安全永楽交通|西宮の沢 土地活用

表側を小売へ貸し、社屋を移設する
—— やるか/やらないかの判断ロジック

整理:リバー(財務) / 2026年6月1日 / 壁打ちメモを1枚に集約・数字はこれから差し込む器

この案件の構造

安全永楽交通が西宮の沢に持つ大きな土地。その表通り側(今、社屋がある一等地)を、小売の会社が使いたいという話。

・小売は土地を「買う」のではなく「借りる」(=所有はこちらに残る)
・そのために社屋を移設する必要があり、移設費は小売が5億円まで負担
・5億では足りず、不足分は借入
・新社屋にはグループ(トラベル等)が入るが、その賃料はグループ内の付け替えで連結では消える=返済原資にはカウントしない

つまり本質は「賃料で回収する投資」ではなく、遊休の一等地を地代で働かせ、ついでに社屋を建て替える案件。物差しは利回りではない。

判断式 —— この3本を埋める

借入額 = 移設総額 −(小売の負担:上限5億) 足りない分が借金になる。まず移設の見積もりで決まる。
安全網 = 表側の土地の処分価値 … ①を上回るか? 所有を残すから、最悪は土地を売って返せる。表通り=流動性が高い=安全網が太い。
返済力 = 地代 + 安全の本業CF … ①の元利を賄えるか? トラベルは頼れない(フリーCFが年▲890万)。
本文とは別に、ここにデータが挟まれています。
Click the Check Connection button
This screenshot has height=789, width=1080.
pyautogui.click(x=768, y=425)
背負って返すのは安全(タクシー)の本業。
生命線はこの1本 ──
表側の土地の処分価値 > 借入額 を十分なマージンで満たす限り、この投資は攻めても死なない
地代で返済を全部は賄えなくても、最後は土地が返してくれるから。

地代で返せないとき ——「上回るメリット」があるか

社長の整理:地代で借入が返せれば万々歳。返せないなら、それを上回るメリットがあるか。 その「メリット」を漠然とさせないために、「やる/やらない」で並べる。

 やるやらない(今の社屋を使い続ける)
社屋小売の5億で新築(建て替えの先取り)いずれ自腹で建て替え
一等地地代を生む遊んだまま(収益ゼロ)
借入持ち出しあり(地代で一部相殺)なし
土地担保として手元に残るそのまま

いちばん見落としやすいメリット ── 移設=社屋の建て替えを、他人(小売)の5億で前倒しできる。グループはいずれ社屋を建て替える日が来る。その費用を今、他人の金で大半まかなえる。これは地代とは別腹のリターン。
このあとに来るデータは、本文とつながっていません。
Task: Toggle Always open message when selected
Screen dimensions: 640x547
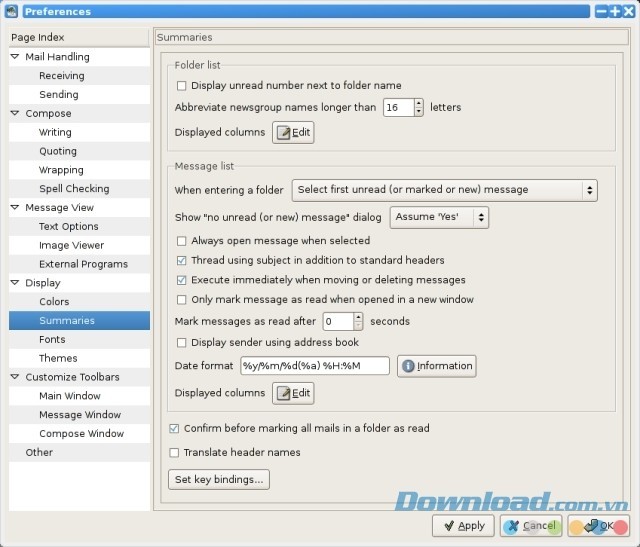Action: tap(182, 241)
※ ただしこの「先取り」が効くのは「いつか本当に建て替える」前提のときだけ。今の社屋があと20年戦えるなら、先取り価値は割り引いて見る。→ 社屋の築年数・あと何年使えるかも判断材料。

タイミング ——「待つ=安全」ではない

建設費は今、構造的に高い。資材は上下するが、労務費・人手不足は構造的で、待っても下がりにくい(むしろ上がる)。日本はデフレからインフレへ転換し、建設費はその最前線。

「高いから待つ」はデフレ時代の正解。インフレ局面では、待つほど高くなる。

だから前ページの「建て替えの先取り」メリットはインフレで増幅される。今5億で建つものが10年後は6〜7億かもしれない=今、他人の金で建てる価値は時間とともに上がる。

裏面:建設費が上がる局面は金利も上がる局面。建てるコストも借りるコストも両にらみ。「ゆっくり考える」ほど両面で条件が悪くなりやすい。
※ 実行段階では直近の建設工事費指数・金利の足元を取りに行って数字で固める。

集めに行く情報

⚠ 税務だけは先に大下先生へ

小売が移設費5億を負担する=安全から見ると"収入"扱いで課税される可能性(負担金・立退料的なもの)。そうなると5億がまるまる移設に使えず税で目減りし、①の借入額が膨らむ。手取りが変わると判断の土台が動くので、早めに当てておく。